Collected data
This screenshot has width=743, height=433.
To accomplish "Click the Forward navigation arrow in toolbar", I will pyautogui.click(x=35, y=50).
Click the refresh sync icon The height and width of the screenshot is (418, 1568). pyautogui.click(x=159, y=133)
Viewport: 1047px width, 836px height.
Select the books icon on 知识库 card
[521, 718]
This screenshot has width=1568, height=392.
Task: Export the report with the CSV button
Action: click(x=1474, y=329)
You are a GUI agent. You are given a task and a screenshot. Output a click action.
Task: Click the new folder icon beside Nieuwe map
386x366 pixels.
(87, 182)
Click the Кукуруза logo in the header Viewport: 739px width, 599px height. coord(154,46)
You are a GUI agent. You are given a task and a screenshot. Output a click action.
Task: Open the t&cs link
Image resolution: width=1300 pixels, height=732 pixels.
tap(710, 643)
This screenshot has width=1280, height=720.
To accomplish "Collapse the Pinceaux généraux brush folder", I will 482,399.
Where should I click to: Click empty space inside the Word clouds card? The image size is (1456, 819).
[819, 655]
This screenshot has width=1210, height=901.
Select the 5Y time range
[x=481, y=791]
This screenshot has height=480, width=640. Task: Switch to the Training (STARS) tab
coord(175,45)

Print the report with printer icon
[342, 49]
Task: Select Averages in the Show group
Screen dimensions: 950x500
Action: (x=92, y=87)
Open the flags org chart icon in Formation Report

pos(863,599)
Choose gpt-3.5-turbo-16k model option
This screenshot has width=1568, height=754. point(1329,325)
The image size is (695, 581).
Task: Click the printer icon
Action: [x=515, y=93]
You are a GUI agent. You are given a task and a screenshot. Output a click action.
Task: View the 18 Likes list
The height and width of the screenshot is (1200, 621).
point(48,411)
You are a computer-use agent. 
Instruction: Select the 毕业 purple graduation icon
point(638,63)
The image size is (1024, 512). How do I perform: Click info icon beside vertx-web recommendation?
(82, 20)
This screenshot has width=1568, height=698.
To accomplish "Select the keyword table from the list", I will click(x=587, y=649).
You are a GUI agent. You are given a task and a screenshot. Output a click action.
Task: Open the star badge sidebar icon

- Exercise -
Read the data above and pull out each line that holds the string "accomplish".

- Finished exercise -
To accomplish "Click the Forward navigation arrow in toolbar", I will pyautogui.click(x=35, y=50).
To accomplish "Collapse the Pinceaux généraux brush folder", I will 482,399.
To accomplish "Select the keyword table from the list", I will click(x=587, y=649).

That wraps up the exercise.